**What you should do**. From the passage on DNA methylation and aging in the human brain, list every kind of gene function that the genes at age-associated sites are said to be strongly enriched for.

**Passage to read**.
A large number of individual CpG sites were shown to be strongly associated with chronological age and DNA methylation levels. A potential confound of note is the dynamic cellular composition of human brain, particularly that the proportion of neurons to glia may change with chronological aging. Because we have identified consistent results across multiple brain regions, this is not likely to be a confound among the 10 CpG sites that showed significant genome-wide association with chronological age across all four brain regions. Of the 10 loci identified, one locus within the MYOD1 gene has previously been reported to be associated with age-related methylation changes in the brain and the pleura (7
). In addition, 3 of the 10 loci identified were also shown to be associated with age in human blood (10
). Collectively, these data support the notion that the age-associated CpG sites identified in our data are not an artifact of age-associated alterations in cellularity, but rather reflect an underlying biological change in DNA methylation status.
The consistent findings from our group and others showing that the patterns of both DNA methylation and gene expression are quite different in cerebellum compared with other brain tissues (6
) may be attributed to the unique nuclei of cerebellar purkinje neurons, which are large, euchromatic structures that exhibit a greater proportion of 5-hydroxymethylcystosine modifications compared with other neuronal populations (12
). Although these factors alone may not account for the substantive divergence observed in our current analyses, they do illustrate that the genetic component of this tissue exhibits tangible differences from that within other brain regions. Thus, it is not surprising that age-related DNA methylation sites would be most divergent in cerebellar tissue compared with the other brain regions tested here.
The classes of genes identified at age-associated sites included DNA-binding factors and transcription factors, illustrating a strong enrichment for genes related to DNA binding, morphogenesis and regulation of transcription. Given the functional nature of these clusters, it is conceivable that altered epigenetic regulation at these loci may give rise to quite broad changes in transcriptional potential during the aging process. The clustering of age-associated CpG methylation sites that are proximal to genes associated with DNA binding could have several biological implications. Given that the genes in the DAVID clusters (Table ) are not associated with DNA damage argues against these associations being a response to pathological events such as reactive oxygen species-mediated damage of nucleic acids. Rather, these genes are responsible for transcription with the homeobox proteins being especially prominent. This suggests that age-related alterations in methylation might be important for the maintenance of transcriptional programs in aging tissues. In this context, it is of interest that there are relatively few mRNA changes that show linear association with aging, although there is a tendency for gene expression to show higher variance as organisms age (13
). An interesting possibility therefore, is that the accumulation of DNA methylation may be important in maintenance of consistent gene expression patterns with age.
Here, we describe CpG sites that exhibit strong age-associated changes in DNA methylation. We see a large number of statistically significant age-associated changes in DNA methylation, despite a conservative correction for multiple testing. Many of these CpG sites were significant in multiple tissues and occur at higher frequencies than one would expect by chance. We saw a highly significant enrichment of age-associated methylation changes at CpG islands of functionally related transcripts. Finally, the majority of such associations were positive, showing that methylation tends to increase with age.
We observed an excess of shared age-associated CpG sites across more than one of the four selected brain tissues, suggesting that altered cellular composition was not the underlying cause of changing the DNA methylation profile, but rather that there was a common regulatory mechanism across the brain regions. The classes of genes identified at the age-associated sites included DNA-binding factors and transcription factors; therefore, one might surmise that the age-associated changes in methylation are likely to be associated with the maintenance of transcriptional programs.
In conclusion, we present a comprehensive analysis of DNA methylation across the four distinct human brain tissues. Our data suggest that there are specific loci where the DNA methylation level changes with the chronological age in the human brain and underscores the necessity to study DNA methylation in aging research in order to understand the underlying mechanism and its functional effects.

**Dataset excerpts**.
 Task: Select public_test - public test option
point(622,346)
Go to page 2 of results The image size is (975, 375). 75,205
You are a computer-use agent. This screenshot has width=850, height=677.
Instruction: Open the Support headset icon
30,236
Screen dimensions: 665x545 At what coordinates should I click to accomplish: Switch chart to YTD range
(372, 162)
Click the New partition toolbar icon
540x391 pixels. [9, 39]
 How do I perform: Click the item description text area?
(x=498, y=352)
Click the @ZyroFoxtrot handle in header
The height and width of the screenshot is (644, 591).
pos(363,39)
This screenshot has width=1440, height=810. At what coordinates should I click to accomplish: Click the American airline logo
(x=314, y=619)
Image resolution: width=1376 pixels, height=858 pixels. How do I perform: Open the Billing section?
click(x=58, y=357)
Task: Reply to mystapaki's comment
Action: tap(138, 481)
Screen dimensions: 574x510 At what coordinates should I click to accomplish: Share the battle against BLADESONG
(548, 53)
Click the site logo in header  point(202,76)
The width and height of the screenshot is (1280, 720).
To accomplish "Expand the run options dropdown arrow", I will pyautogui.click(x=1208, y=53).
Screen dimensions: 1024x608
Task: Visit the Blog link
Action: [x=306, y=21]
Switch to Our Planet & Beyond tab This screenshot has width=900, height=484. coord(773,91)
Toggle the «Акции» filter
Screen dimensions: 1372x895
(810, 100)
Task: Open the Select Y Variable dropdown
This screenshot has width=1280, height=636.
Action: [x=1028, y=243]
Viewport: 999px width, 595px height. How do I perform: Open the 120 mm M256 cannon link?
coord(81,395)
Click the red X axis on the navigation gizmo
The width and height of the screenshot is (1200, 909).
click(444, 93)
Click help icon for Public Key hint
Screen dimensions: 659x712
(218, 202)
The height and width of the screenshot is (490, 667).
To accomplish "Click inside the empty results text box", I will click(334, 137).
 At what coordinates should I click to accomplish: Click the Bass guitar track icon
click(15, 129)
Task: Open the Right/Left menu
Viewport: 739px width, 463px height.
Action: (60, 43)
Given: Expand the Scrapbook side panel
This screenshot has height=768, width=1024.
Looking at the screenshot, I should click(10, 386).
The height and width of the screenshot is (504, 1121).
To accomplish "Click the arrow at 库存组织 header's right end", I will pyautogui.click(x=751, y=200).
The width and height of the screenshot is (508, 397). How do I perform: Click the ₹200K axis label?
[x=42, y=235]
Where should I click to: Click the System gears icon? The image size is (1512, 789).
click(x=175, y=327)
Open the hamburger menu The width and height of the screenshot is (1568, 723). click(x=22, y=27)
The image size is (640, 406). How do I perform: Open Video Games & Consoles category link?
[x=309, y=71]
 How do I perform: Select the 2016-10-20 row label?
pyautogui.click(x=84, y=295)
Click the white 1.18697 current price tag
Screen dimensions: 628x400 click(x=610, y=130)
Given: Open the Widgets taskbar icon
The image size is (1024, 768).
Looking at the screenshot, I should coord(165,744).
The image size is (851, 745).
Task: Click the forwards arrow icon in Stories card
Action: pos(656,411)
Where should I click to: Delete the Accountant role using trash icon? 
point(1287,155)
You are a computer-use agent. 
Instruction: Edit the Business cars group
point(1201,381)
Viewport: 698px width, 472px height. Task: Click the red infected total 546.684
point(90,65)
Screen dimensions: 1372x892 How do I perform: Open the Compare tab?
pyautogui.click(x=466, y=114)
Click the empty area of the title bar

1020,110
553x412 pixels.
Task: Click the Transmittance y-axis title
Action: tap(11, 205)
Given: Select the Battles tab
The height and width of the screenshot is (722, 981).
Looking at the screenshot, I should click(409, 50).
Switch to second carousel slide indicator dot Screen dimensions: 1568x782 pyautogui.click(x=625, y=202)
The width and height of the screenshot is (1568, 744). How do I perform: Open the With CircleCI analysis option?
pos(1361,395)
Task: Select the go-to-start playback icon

**Your solution**. DNA binding, morphogenesis, regulation of transcription